Ее слова дамам определенно понравились. Ответив на все вопросы и угостив детей лимонадом — поднос с ним вынесла на сцену Немая, — Луиза обошла гостей, разговаривая с каждым тепло и душевно, как с близким родственником, расхваливая детей, называя их красавицами и гениями — эпитетами, которые, по мнению их матерей, чада вполне заслуживали.
Одна из дам, спросившая Луизу об отце, вдруг заявила, что ее дочка, стоявшее рядом приятное курносое веснушчатое создание лет шести, хочет сообщить актрисе нечто важное.
— Мне говорить не желает. Твердит, что скажет только вам.
— Как тебя зовут? — обратилась Луиза к девочке.
— Элис.
Луиза присела, и лицо ее оказалось напротив лица девочки.
— Элис, какая у тебя замечательная шляпка. Ну так что же ты мне желаешь сказать?
Девочка с полминуты разглядывала Луизу, потом заговорила, но очень тихо, и той пришлось наклонить голову, чтобы расслышать слова.
— А мой папа говорит, что актриски ничем не лучше лошадей, — проговорила девочка.
— Лошадей? — переспросила Луиза. Она на мгновение стушевалась, но тут же спрятала испуг под натянутой улыбкой. Ей удаюсь бы перевести все в шутку, если бы не реакция матери девочки. Та вдруг покраснела, вцепилась в руку дочери и, пробормотав: «Извините», — потащила ее к выходу. Малышка почти бежала за ней, семеня маленькими ножками и придерживая юбочку, не давая ей подниматься слишком высоко.
Луиза выпрямилась, разговоры вокруг нее вдруг стихли. Стоявшие рядом дамы, хотя слов девочки и не слышали, сразу почувствовали неладное. Но Луиза уже взяла себя в руки и с мягкой улыбкой, как ни в чем не бывало, перешла к следующей гостье.
Прием продолжался еще с полчаса. Луиза подписала несколько программок — разумеется, именем Мари Д’Алруа, немногословно ответила еще на несколько вопросов вроде: «А вы видели пьесу „Ее исправленная ошибка“ в Бижу?» («О, постоянные гастроли не дают мне познакомиться с новыми постановками».) Даму с рыжеволосой девчушкой она больше не видела и предположила, что они уже уехали.

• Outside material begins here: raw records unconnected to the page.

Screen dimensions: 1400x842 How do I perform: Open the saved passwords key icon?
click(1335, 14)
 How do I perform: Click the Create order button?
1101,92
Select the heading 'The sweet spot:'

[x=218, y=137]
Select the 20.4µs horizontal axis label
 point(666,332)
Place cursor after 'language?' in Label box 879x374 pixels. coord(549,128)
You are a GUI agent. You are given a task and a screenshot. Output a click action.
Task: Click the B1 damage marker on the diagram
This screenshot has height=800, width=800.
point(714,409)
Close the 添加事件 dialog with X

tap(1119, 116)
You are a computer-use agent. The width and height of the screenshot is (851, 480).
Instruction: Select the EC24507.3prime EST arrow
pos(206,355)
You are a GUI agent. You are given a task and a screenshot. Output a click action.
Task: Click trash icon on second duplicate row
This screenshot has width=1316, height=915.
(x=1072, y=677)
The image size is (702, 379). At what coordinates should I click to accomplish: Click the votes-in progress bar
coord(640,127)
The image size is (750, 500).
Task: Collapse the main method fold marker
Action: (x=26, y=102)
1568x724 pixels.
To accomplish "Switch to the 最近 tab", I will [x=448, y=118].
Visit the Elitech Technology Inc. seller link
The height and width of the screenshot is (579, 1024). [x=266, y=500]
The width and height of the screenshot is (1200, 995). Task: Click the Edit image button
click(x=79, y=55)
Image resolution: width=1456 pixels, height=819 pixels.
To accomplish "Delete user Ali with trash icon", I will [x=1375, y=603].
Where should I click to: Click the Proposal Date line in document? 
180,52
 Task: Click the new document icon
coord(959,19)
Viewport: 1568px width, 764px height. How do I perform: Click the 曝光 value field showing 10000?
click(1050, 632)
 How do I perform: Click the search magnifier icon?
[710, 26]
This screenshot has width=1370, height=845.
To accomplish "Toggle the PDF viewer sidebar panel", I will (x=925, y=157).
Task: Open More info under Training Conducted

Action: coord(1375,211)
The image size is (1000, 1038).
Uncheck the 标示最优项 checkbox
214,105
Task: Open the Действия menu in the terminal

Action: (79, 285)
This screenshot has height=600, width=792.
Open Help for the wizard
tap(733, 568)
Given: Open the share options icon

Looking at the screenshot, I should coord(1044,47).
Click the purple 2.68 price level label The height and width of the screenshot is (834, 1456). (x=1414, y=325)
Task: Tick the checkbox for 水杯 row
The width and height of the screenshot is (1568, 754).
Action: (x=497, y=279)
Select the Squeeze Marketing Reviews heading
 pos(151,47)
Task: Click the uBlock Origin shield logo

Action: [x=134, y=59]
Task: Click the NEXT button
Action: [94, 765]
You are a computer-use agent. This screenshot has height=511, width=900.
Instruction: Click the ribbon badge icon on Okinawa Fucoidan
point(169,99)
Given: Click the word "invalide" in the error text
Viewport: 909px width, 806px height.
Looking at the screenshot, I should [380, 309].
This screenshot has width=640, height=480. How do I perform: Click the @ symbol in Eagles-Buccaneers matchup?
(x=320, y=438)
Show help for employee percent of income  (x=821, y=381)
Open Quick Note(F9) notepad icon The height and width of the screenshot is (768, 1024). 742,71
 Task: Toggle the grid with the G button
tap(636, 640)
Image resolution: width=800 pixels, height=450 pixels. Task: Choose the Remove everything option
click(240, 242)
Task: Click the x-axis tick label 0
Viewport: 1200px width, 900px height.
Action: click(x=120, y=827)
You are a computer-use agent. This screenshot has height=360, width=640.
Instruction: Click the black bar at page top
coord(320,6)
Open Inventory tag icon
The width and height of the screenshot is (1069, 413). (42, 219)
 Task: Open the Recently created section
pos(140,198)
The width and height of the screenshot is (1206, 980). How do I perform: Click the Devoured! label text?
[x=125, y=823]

В заключение Луиза поблагодарила всех за принятое приглашение и под вежливые аплодисменты спустилась в зал.
Когда гости разошлись, Луиза направилась к директору за деньгами. Ее сопровождал Молчун, вышедший из-за боковых кулис. Входной билет на прием стоил полдоллара, дети проходили бесплатно. С учетом аренды зала и стоимости напитков получилось не так уж и много. Луиза расписалась за полученную сумму, положила деньги в кошелек, который отдала Молчуну на хранение.
Выйдя из кабинета директора, Луиза обратилась к слуге:
— Мне нужен хороший экипаж, как у достойной дамы и даже лучше.
Кивнув, Молчун направился к выходу, но не успел сделать и пяти шагов, как Луиза окликнула его и прибавила:
— Не слишком хороший.
Молчун продолжал идти, но Луиза знала — дополнительных объяснений ему не требуется, он все прекрасно понял. Она очень хотела выглядеть ровней местным дамам, а этого можно было добиться, только окружив себя отличными вещами.
Луиза вернулась на опустевшую сцену, подметенную и прибранную Немой, вышедшей уже на улицу ждать хозяйку, и принялась собирать свои вещи. Она сняла с пюпитра томик Теннисона, красивое, обтянутое зеленоватой кожей издание с золотым тиснением. Она часто читала Теннисона независимо от того, входил он в программу вечера или нет. Все его стихи она выучила наизусть, потому что очень стеснялась появляться на публике в очках. Она стыдилась своего слабого зрения.
— Может быть, вы все-таки выйдете или и дальше будете прятаться в тени до тех пор, пока я не уйду? — громко произнесла она, и голос ее зазвенел в пустом зале. Ответа не последовало. — Я к вам обращаюсь, вы сидите в двенадцатой ложе.
Двенадцатая ложа, длинная и глубокая, с тяжелой бархатной портьерой, находилась чуть выше уровня сцены.
Прошло несколько секунд, там зашевелилась чья-то тень, и в зал спустился мужчина лет двадцати пяти.
— Вы должны мне пятьдесят центов. Входной билет, как я полагаю, вы не брали, — сказала Луиза.
— Я зарезервировал ложу на весь сезон, — невозмутимо ответил мужчина.
— На мои выступления это не распространяется, — парировала Луиза.